Cuenta la leyenda que el apodo de Príncipe le vino de sus ojos claros y la gorra de marinero con que lo tocaba su madre, que en cierta ocasión le arreó un tortazo en un tranvía y una viajera, al verlo, dijo en voz alta: “El guantazo que le ha dado la chacha, no te puedes fiar de ellas”. La ‘chacha’ respondió sacándose una teta y amorrando al hijo. “Pues tiene usted un príncipe”, terció la entrometida. Como era costumbre en la época, Castellón emergió al artisteo siendo aún un principito: no tenía 15 años cuando debutó en el Calderón, en el espectáculo de Lola Flores. El Príncipe Gitano cultivó la rumba, la zambra, la bulería, la copla, y en ninguno de los géneros escatimó ese horrísono bebebebe… que es a la música lo que el abaniqueo a la lidia. Pero cómo exigirle contención al exagerado. Cuando se medía con Rafael Farina (sí, millenials, el galleo rap no lo habéis inventado vosotros), el escenario se convertía en un bar del far west con algo más de lumbre.

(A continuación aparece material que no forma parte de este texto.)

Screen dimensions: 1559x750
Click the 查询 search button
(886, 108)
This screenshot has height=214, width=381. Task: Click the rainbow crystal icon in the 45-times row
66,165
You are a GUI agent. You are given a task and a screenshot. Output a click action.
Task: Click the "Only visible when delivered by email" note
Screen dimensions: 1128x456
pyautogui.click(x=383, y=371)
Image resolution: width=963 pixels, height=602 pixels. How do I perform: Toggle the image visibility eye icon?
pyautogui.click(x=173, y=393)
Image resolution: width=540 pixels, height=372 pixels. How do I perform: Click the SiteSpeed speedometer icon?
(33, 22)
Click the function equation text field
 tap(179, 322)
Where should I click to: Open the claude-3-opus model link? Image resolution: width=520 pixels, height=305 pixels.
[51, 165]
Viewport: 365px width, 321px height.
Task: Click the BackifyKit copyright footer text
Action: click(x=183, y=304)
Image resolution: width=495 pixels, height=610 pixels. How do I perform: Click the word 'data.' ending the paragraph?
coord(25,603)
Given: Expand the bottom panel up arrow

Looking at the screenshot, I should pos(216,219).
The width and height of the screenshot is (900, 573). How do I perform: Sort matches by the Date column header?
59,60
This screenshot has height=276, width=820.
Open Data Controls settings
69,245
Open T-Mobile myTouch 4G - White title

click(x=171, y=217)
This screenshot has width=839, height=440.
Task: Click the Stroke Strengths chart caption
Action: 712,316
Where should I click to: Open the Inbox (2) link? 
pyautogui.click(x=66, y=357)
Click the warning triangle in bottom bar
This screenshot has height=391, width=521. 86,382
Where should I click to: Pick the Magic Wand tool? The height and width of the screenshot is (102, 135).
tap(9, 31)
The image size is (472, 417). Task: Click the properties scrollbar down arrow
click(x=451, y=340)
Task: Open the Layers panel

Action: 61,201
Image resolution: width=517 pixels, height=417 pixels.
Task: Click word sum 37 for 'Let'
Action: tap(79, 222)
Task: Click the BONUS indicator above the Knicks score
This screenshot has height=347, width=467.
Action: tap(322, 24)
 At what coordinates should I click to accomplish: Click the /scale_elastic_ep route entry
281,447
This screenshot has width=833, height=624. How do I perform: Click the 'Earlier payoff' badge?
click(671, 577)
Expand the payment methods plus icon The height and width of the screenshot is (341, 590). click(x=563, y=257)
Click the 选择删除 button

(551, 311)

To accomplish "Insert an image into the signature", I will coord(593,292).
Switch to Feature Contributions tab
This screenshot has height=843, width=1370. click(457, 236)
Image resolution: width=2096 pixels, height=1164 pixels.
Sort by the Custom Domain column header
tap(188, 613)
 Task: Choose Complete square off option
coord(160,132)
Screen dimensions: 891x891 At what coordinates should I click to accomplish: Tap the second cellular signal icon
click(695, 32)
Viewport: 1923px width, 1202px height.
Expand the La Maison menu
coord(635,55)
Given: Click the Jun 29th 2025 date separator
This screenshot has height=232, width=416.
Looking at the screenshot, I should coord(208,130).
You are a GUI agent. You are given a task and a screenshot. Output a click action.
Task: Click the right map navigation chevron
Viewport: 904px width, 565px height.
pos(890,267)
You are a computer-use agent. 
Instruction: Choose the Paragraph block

El pasado verano entrevisté a Lolita para un reportaje sobre el Pescadilla y mencioné al Príncipe Gitano a propósito de Dos extraños son. “No te equivoques, mi padre era mi padre; el Príncipe Gitano era otra cosa”. Dos raros que, a su manera, desafiaron el canon como lo hicieron Bambino, María Jiménez o Camarón… O como su hermana, la Terremoto, cuyo hit Achilipú se recuerda por Las Grecas. Al Príncipe le ocurrió lo mismo: el Porompompero fue antes suyo que de Escobar, y el Obí-obá fue popularizado por los Gipsy Kings, que sí se atrevieron a publicitarse como reyes sin que importara de qué.
Fue Elvis quien parodió In The Ghetto.